First, find the slope. (We already have point (5, 2).)

I will assume that you have not yet been taught the rules for finding derivatives (the 'shortcuts'). So, we will use a definition. The slope of the line tangent to the graph of the function #f# at the point #(a, f(a))# can be defined in several ways (or using several notations). Two of the more common are: #lim_(xrarra) (f(x)-f(a))/(x-a)# #" "# OR #" "# #lim_(hrarr0) (f(a+h)-f(a))/h# (Each author,teacher,presenter needs to choose one definition as the 'official' definition.
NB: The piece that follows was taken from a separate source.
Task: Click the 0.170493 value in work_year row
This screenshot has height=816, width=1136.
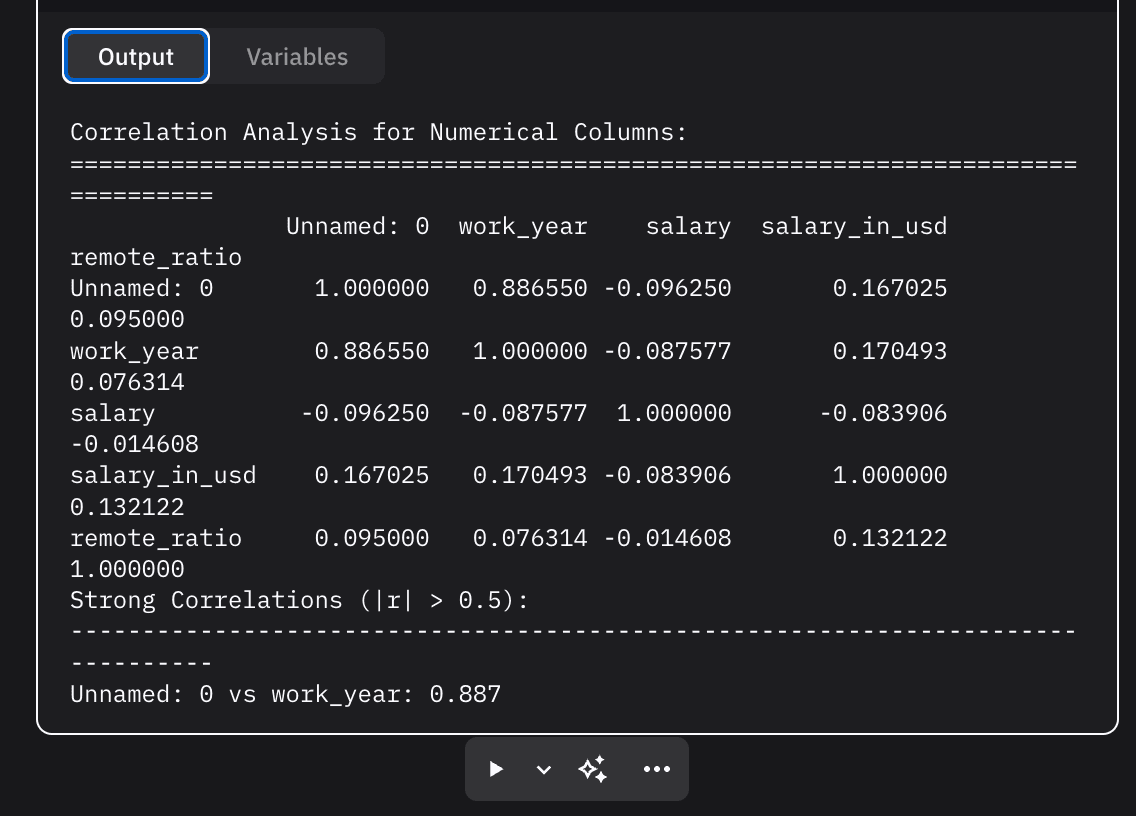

Many will immediately mention other possibilities as 'equivalents'.) For this question we have #f(x) = sqrt(x-1)# and #a=5# We'll find: #lim_(hrarr0) (f(5+h)-f(5))/h# (Note that substitution gets us the indeterminate form #0/0#. We have some work to do.) #lim_(hrarr0) (f(5+h)-f(5))/h = lim_(hrarr0) (sqrt((5+h)-1)-sqrt((5)-1))/h# # = lim_(hrarr0) (sqrt(4+h)-2)/h# # = lim_(hrarr0) ((sqrt(4+h)-2))/h * ((sqrt(4+h)+2))/((sqrt(4+h)+2))# # = lim_(hrarr0) (4+h-4)/(h(sqrt(4+h)+2))# # = lim_(hrarr0) h/(h(sqrt(4+h)+2))# The expression whose limit we want is equal to #1/(sqrt(4+h)+2)# for all #h# other than #h=0#. The limit doesn't care what happens when #h# is equal to #0#, it wants to know what happens when #h# is close to #0#, so we get: #lim_(hrarr0) h/(h(sqrt(4+h)+2)) = lim_(hrarr0) 1/(sqrt(4+h)+2) = 1/(sqrt4 =2) = 1/4# The slope of the tangent we were asked about is #1/4#. So the tangent line has slope #1/4# and includes the point #(5,2)#. The equation, in slope-intercept form, of that line is: #y = 1/4 x +3/4# If you already know the power rule and the chain rule, find #f'(x) = 1/(2sqrt(x-1))#, so the slope of the tangent line at #x=5# is #f'(5) = 1/4#

Paisley Johnson · Answer

#y = 1/4x +3/4#

The slope of the tangent to the graph of #f(x) = sqrt(x-1)# is given by the first derivative of the function, #f^(')(x)#.

#color(blue)("slope" = m = f^(')(x))#

You can aclculate it by using the chain rule for #u^(1/2)#, with #u = (x-1)#.

#d/dx(u^(1/2)) = d/(du)u^(1/2) * d/dx(u)#

#d/dx(u^(1/2)) = 1/2 u^(-1/2) * d/dx(x-1)#

#d/dx((x-1)^(1/2)) = 1/2 * 1/sqrt(x-1) * 1#

#d/dx(sqrt(x-1)) = 1/(2sqrt(x-1))#

For your point #(5,2)#, the slope will be equal to

#m = 1/(2 * sqrt(5-1)) = 1/(2 * 2) = 1/4#

The point-slope form for a general line given a point #(x_1,y_1)# is

#color(blue)(y-y_1 = m * (x - x_1))#

For your point, you have

#y - 2 = 1/4 * (x - 5)#

Alternatively, you can rewrite this in slope-intercept form

#y = 1/4x - 5/4 + 8/4#

#y = 1/4x +3/4#

Elijah Abram · Answer

undefined To find the equation of the line tangent to the graph of f(x) = √(x-1) at the point (5,2), we need to determine the slope of the tangent line at that point.

First, we find the derivative of f(x) with respect to x.

f'(x) = 1 / (2√(x-1))

Next, we substitute x = 5 into the derivative to find the slope at the point (5,2).

f'(5) = 1 / (2√(5-1)) = 1 / (2√4) = 1/4

So, the slope of the tangent line at (5,2) is 1/4.

Using the point-slope form of a linear equation, we can write the equation of the tangent line as:

y - 2 = (1/4)(x - 5)

Simplifying this equation, we get:

y - 2 = (1/4)x - 5/4

Finally, rearranging the equation, we have:

y = (1/4)x - 5/4 + 2

y = (1/4)x - 5/4 + 8/4

y = (1/4)x + 3/4

Therefore, the equation of the line tangent to the graph of f(x) = √(x-1) at the point (5,2) is y = (1/4)x + 3/4.